__DOCUMENT SEGMENT__:
Economist--Survey (01/23/03) Vol. 366, No. 8308, P. 3; Manasian, David
In the same way previous technological breakthroughs such as the railroad and automobile produced economic bubbles and then rapid societal change, we can expect computer and Internet technologies to vastly change our world in the coming years. Economist legal affairs editor David Manasian says the rapid growth of the Internet resulted in many unrealistic expectations, but the technology that powered it continues to advance unabated. Molecular electronics developed by companies such as Hewlett-Packard and IBM promise to extend Moore's Law for another 50 years, while Intel predicts current silicon-based technology will improve processing power for another 15 years. MIT computer science laboratory director Victor Zue expects broadband Internet connections to be nearly free in developed countries within five years. He is also working on some applications of these advances, especially MIT's Project Oxygen, which aims to enable computing to seamlessly integrate with our natural home and office environments. Tim Berners-Lee, Zue's colleague at MIT and a founder of the World Wide Web, is also pushing for a next-generation, intelligent Web called the Semantic Web. Microsoft researchers are working on technology that would let people digitally archive their entire lives' phone conversations, email, and pictures. As the current economy eventually pulls out of its depression, we can expect another wave of rapid change as society latches onto new applications afforded by the Internet and related technology. At that time government and business will be even more urgently pressed to deal with the resulting political and legal complications.

__SOURCE MATERIAL__:
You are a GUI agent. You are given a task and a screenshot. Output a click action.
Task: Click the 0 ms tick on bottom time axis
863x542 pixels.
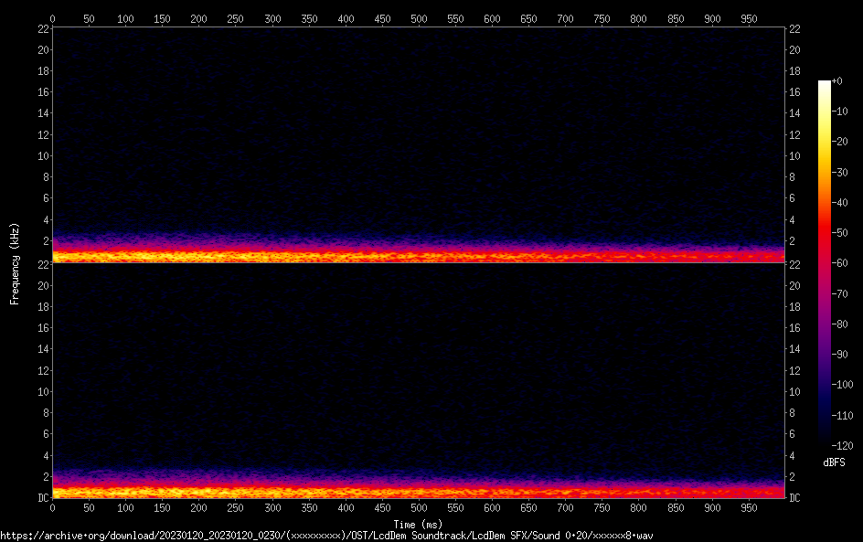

__HOW TO COMPLETE THIS TASK__:
Condense the paragraph beginning "In the same way previous technological breakthroughs" from the excerpt on computing and the Internet into a short bulleted list that keeps its main facts. The lines that come after the text aren't needed here.

__OUTPUT__:
- Like the railroad and automobile, computer and Internet technologies are expected to bring bubbles and then sweeping change to the world.
- David Manasian, the Economist's legal affairs editor, says Internet growth fed unrealistic expectations, but the underlying technology keeps advancing.
- Molecular electronics from Hewlett-Packard and IBM could extend Moore's Law for 50 more years; Intel expects silicon-based processing power to keep improving for 15 more years.
- Victor Zue, director of MIT's computer science laboratory, expects broadband to be nearly free in developed countries within five years. He is also working on MIT's Project Oxygen, which aims to blend computing seamlessly into home and office environments.
- Tim Berners-Lee, a World Wide Web founder and Zue's MIT colleague, is pushing for an intelligent next-generation Semantic Web.
- Microsoft researchers are developing technology to digitally archive a person's lifetime of phone conversations, email, and pictures.
- When the economy recovers, another wave of rapid change is expected, and government and business will face more urgent political and legal complications.